(Work required): Only lines below containing the string "button" should be counted; please give that count by itself.

Recorded data
┌──

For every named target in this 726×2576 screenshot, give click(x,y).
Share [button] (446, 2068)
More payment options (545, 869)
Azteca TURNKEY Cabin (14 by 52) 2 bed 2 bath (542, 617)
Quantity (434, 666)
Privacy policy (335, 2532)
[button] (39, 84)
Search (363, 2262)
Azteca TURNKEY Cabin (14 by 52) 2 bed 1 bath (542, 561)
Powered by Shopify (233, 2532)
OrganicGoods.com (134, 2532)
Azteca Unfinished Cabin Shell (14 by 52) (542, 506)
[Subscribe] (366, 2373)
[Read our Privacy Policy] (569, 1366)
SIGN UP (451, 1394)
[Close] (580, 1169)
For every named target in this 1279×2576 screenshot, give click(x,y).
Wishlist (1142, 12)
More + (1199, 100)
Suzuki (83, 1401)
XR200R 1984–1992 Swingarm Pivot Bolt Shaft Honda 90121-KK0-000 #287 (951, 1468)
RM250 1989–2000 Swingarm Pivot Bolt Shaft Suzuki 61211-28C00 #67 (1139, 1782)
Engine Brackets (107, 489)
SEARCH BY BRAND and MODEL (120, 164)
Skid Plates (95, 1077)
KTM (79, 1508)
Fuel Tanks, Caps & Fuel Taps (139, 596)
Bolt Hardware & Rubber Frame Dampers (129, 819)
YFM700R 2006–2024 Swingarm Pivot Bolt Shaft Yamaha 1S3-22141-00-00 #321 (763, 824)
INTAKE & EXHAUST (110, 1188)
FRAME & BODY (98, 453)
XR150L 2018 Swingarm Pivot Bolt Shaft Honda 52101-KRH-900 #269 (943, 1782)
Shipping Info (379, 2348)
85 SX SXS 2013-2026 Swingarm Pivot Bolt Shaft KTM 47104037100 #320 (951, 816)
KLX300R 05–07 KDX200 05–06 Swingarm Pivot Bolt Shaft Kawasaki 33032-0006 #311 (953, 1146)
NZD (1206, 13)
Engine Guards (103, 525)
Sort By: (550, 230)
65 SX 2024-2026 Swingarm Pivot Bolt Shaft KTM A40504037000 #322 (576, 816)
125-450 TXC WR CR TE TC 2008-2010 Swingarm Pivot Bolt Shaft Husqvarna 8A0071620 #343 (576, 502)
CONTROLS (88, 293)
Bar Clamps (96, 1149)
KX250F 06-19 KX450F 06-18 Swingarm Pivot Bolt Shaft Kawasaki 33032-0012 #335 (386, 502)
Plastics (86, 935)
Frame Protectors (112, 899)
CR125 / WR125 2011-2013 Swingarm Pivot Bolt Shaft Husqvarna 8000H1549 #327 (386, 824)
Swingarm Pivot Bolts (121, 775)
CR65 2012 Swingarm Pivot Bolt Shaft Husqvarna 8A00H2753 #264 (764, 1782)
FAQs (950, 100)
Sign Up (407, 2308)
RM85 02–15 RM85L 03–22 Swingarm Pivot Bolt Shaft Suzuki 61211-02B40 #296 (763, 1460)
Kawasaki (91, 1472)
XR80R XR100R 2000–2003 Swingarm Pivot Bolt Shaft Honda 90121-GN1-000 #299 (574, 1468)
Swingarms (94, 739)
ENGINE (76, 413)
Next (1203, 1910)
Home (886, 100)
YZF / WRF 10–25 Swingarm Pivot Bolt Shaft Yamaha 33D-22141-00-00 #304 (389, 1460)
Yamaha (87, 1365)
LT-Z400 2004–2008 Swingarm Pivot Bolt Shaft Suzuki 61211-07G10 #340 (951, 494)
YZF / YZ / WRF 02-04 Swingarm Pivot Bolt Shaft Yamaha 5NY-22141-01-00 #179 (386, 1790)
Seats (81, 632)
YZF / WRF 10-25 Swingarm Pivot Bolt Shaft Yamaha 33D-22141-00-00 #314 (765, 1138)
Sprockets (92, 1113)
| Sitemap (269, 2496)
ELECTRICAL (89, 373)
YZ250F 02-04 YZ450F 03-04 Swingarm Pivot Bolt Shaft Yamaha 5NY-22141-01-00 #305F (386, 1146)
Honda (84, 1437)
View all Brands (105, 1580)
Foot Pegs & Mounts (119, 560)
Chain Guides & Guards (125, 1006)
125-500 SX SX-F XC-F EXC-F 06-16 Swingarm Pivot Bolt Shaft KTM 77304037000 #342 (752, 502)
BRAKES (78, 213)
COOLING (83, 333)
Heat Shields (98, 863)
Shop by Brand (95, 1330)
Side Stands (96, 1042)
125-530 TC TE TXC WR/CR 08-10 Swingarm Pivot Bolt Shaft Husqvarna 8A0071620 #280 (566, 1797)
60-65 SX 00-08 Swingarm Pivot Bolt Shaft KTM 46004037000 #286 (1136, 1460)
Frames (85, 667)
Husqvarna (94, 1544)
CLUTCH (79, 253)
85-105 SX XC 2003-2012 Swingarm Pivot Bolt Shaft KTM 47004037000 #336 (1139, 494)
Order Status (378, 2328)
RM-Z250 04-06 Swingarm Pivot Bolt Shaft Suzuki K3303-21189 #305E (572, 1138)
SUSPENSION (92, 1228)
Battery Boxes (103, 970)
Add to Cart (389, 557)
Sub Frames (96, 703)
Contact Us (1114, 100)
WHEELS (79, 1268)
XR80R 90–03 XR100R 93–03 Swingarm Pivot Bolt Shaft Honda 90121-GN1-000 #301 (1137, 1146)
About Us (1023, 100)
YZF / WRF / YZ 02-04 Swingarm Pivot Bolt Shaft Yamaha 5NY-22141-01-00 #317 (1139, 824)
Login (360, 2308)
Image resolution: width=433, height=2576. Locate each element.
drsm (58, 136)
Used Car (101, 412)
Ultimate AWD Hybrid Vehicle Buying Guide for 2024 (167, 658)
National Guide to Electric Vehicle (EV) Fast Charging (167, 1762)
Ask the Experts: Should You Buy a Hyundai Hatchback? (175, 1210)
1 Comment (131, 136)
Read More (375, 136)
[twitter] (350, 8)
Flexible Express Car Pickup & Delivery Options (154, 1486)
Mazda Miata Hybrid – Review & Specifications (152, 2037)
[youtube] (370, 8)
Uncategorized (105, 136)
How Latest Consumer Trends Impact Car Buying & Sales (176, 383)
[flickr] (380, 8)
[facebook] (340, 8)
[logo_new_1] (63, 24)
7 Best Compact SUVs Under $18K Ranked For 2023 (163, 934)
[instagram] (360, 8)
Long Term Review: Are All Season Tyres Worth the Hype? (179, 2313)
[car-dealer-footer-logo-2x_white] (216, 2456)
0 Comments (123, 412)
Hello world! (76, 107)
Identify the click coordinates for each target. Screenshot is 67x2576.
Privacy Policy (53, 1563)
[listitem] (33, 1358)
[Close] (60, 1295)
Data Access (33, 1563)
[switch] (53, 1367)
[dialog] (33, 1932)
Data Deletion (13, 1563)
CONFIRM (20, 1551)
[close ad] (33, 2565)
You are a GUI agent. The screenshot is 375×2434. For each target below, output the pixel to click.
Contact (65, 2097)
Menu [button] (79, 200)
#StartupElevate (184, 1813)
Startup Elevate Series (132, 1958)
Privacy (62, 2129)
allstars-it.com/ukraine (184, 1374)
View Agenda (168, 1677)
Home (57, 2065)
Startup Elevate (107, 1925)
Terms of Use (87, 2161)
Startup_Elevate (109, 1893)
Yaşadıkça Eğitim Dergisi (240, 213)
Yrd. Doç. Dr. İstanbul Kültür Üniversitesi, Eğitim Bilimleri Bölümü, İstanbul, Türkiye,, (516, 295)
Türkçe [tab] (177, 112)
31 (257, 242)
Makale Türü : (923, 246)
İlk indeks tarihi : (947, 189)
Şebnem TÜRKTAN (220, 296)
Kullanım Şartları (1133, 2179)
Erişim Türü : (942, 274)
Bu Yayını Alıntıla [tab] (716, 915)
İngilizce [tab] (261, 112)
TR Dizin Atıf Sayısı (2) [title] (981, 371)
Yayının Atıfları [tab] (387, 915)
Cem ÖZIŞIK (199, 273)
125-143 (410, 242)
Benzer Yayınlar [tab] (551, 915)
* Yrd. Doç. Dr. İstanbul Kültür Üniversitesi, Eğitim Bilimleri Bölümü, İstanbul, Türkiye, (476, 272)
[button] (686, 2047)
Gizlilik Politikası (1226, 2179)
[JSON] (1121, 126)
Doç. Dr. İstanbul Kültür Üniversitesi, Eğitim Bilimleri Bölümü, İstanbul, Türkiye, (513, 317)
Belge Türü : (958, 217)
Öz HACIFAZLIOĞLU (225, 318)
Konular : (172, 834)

└──

(Answer for this exercise): 4